Given the blood-and-bones importance of intuition in data analytics, it’s a wonder why so often the business side is left out of the process until the very end. Instead, business analysts should be invited to the process early on to collaborate. I’ve changed processes to bring the whole team into initial model reviews and, even earlier, into reviews of the raw data.

In another example, a client of ours, a large beverage company, wanted to predict future sales in Japan. We built a model that looked at how sales would react to different market and pricing pressures in the coming year. The client told us they thought sales were impacted directly by the economy. If Japan’s economy was slowly coming back, they thought, spending on soft drinks would increase.

They asked that we use the Nikkei as a kind of trend variable within our model. The index improved the accuracy of the model at first — or so it seemed. But then over the year the model started making wild predictions. The economy had started to bounce back but now the Nikkei was outside the range of the training data, and the original model was probably “overfit.”

A more experienced modeler would probably have resisted introducing the variable at all. There are times when intuition makes sense, but here, data science expertise suggests caution and an awareness of the limitations and pitfalls of the modeling process.
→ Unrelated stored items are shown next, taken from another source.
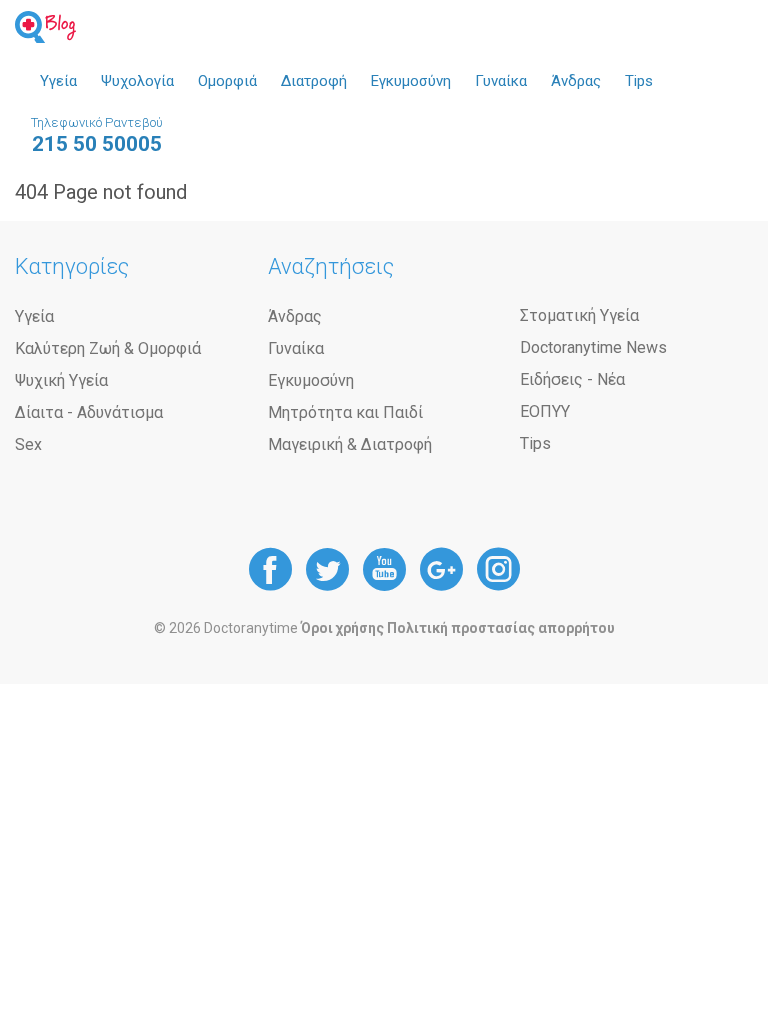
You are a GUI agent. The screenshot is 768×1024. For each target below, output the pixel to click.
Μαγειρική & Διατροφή (350, 444)
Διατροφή (314, 81)
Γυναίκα (501, 81)
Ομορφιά (227, 81)
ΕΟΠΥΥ (545, 411)
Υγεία (58, 81)
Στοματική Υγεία (579, 315)
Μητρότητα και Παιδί (345, 412)
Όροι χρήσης (342, 628)
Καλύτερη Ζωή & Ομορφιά (108, 348)
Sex (28, 444)
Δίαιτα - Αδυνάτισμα (89, 412)
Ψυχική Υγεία (61, 380)
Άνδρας (576, 81)
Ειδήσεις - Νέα (572, 379)
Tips (639, 81)
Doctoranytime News (593, 347)
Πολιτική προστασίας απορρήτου (501, 628)
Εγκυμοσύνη (411, 81)
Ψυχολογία (137, 81)
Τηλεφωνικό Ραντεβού (97, 135)
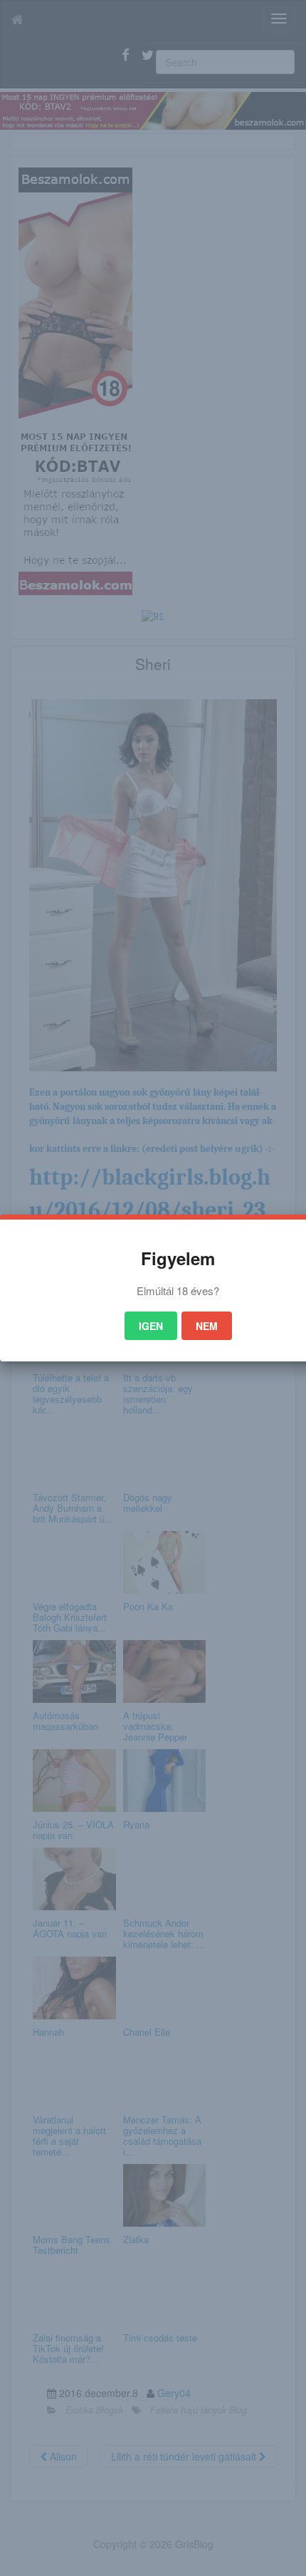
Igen (151, 1326)
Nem (207, 1326)
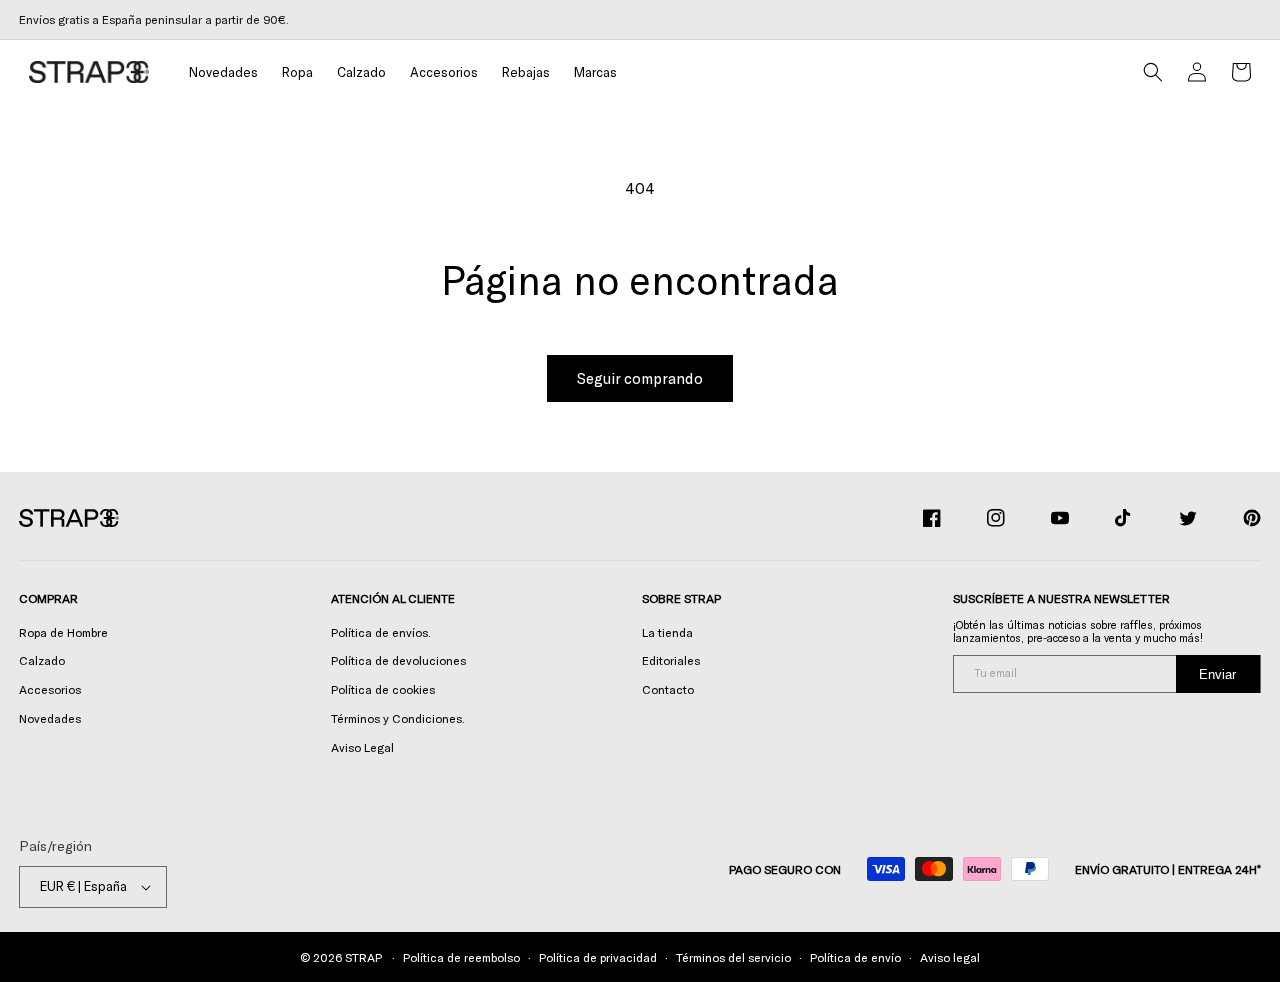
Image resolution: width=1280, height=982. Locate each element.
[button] (297, 72)
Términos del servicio (733, 957)
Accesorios (50, 689)
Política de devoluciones (398, 660)
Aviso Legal (362, 747)
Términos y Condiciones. (398, 718)
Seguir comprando (640, 378)
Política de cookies (383, 689)
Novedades (50, 718)
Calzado (42, 660)
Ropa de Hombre (63, 632)
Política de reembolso (461, 957)
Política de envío (855, 957)
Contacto (668, 689)
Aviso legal (950, 957)
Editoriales (671, 660)
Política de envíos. (381, 632)
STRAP (363, 957)
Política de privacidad (598, 957)
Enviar (1217, 674)
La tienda (667, 632)
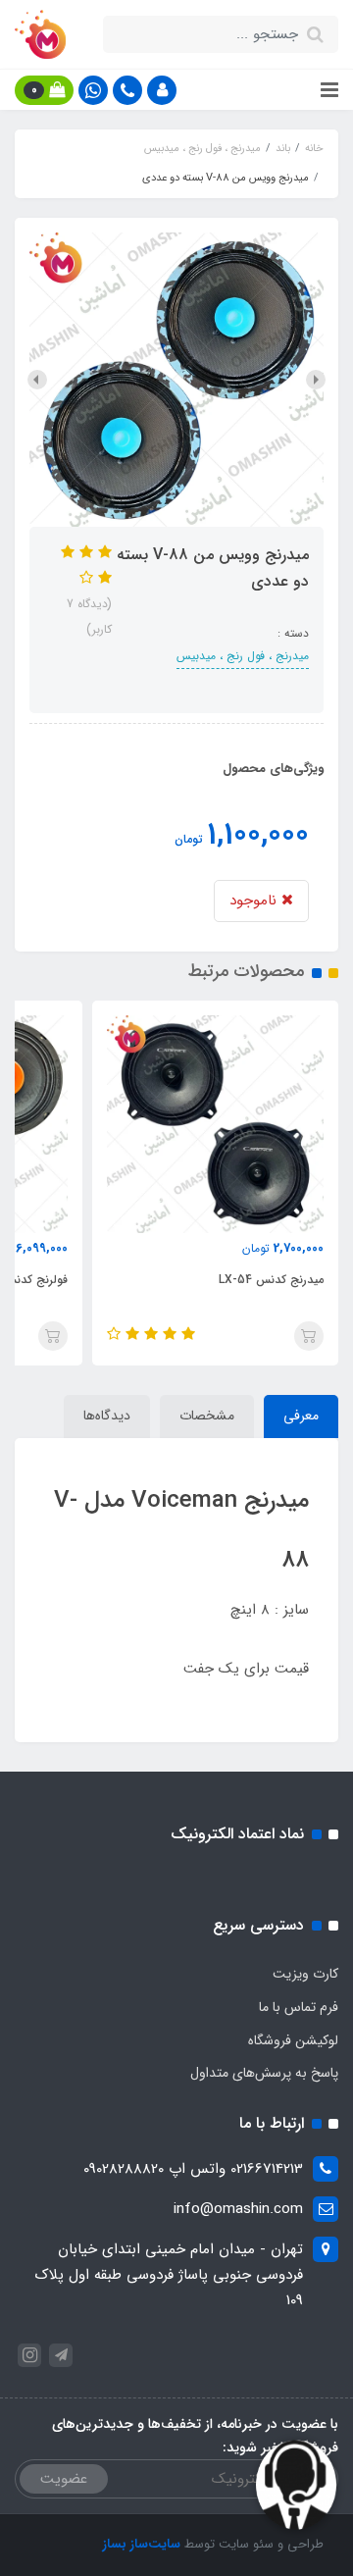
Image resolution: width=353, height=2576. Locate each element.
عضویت (63, 2479)
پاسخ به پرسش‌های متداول (264, 2073)
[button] (161, 90)
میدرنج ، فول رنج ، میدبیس (242, 655)
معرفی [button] (301, 1415)
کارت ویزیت (305, 1973)
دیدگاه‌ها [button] (106, 1415)
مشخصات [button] (206, 1415)
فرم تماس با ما (298, 2007)
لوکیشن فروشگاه (293, 2040)
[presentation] (316, 379)
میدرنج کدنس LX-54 (271, 1279)
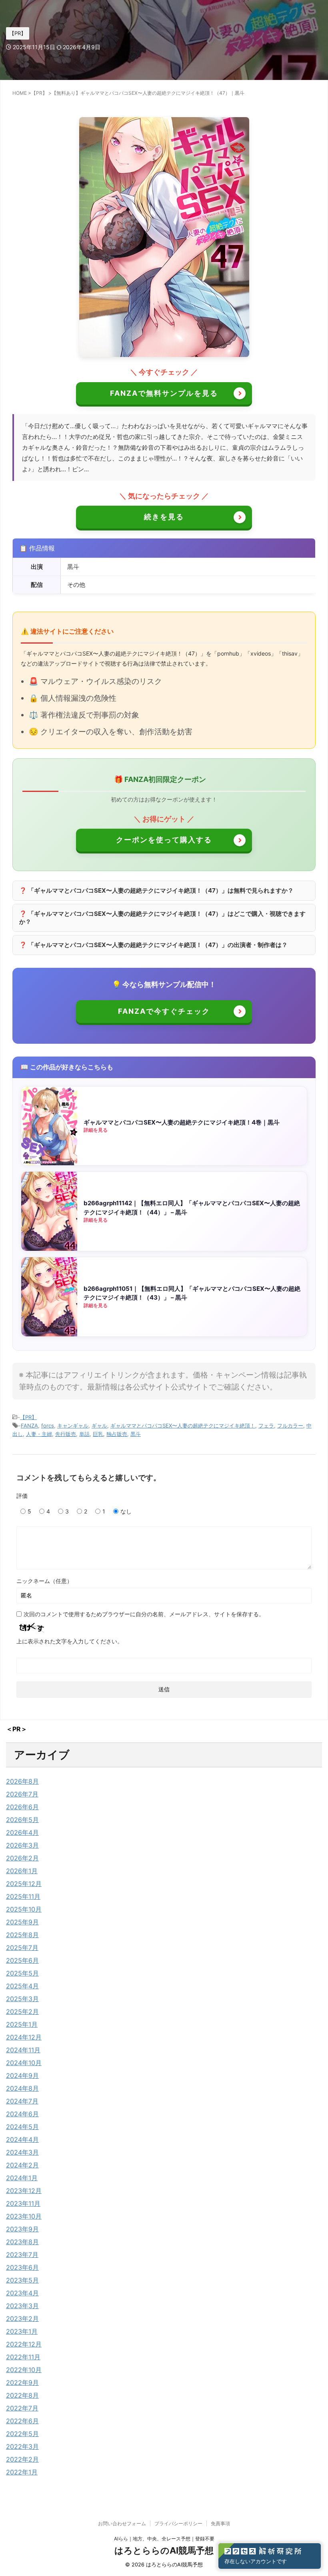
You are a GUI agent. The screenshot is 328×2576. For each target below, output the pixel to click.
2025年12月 (24, 1884)
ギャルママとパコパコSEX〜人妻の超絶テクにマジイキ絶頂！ (182, 1425)
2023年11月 (23, 2203)
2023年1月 (22, 2331)
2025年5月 (22, 1973)
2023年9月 (22, 2229)
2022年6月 (22, 2421)
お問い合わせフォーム (122, 2523)
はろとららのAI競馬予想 (164, 2550)
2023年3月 (22, 2306)
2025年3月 (22, 1999)
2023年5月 (22, 2280)
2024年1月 (22, 2178)
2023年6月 (22, 2267)
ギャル (99, 1425)
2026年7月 (22, 1794)
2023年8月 (22, 2242)
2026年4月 (22, 1832)
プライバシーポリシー (178, 2523)
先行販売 (65, 1434)
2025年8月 (22, 1935)
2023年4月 (22, 2293)
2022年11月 (23, 2357)
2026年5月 (22, 1820)
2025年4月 (22, 1986)
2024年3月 (22, 2152)
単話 (84, 1434)
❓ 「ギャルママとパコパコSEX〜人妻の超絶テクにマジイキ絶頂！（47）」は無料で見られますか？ (156, 890)
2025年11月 (23, 1896)
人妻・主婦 (39, 1434)
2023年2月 (22, 2319)
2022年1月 (22, 2472)
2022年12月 (24, 2344)
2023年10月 (24, 2216)
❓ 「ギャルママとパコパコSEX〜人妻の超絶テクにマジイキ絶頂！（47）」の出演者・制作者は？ (153, 945)
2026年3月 (22, 1845)
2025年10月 (24, 1909)
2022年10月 (24, 2370)
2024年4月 (22, 2139)
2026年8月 (22, 1781)
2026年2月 (22, 1858)
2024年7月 (22, 2101)
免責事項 (220, 2523)
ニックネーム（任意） (44, 1580)
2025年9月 (22, 1922)
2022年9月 (22, 2383)
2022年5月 (22, 2434)
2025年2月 (22, 2012)
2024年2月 (22, 2165)
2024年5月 (22, 2127)
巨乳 (98, 1434)
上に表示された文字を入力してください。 (69, 1641)
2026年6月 (22, 1807)
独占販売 (116, 1434)
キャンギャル (72, 1425)
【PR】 (28, 1417)
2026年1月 (22, 1871)
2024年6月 (22, 2114)
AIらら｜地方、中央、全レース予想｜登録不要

In this case, we introduced a transformation to damp the effect of the stock market index, and the models went on to perform very well in guiding the development of a new marketing plan and predicting its effects.

There’s often tension in the air between data scientists and the business – particularly when the data seems to contradict the gut, and the effect of the splashy new campaign seems to be negligible. Often we’re left sitting across the table with the marketer asking ‘Where did that number come from?’ and the data scientist on the defensive.

But I believe this battle of brains is positive. Math and science should be able to stand up to questioning. Sometimes this results in data disproving intuition. Other times, those gut feelings based on deep experience can find flaws in the process. Ideally, everyone benefits.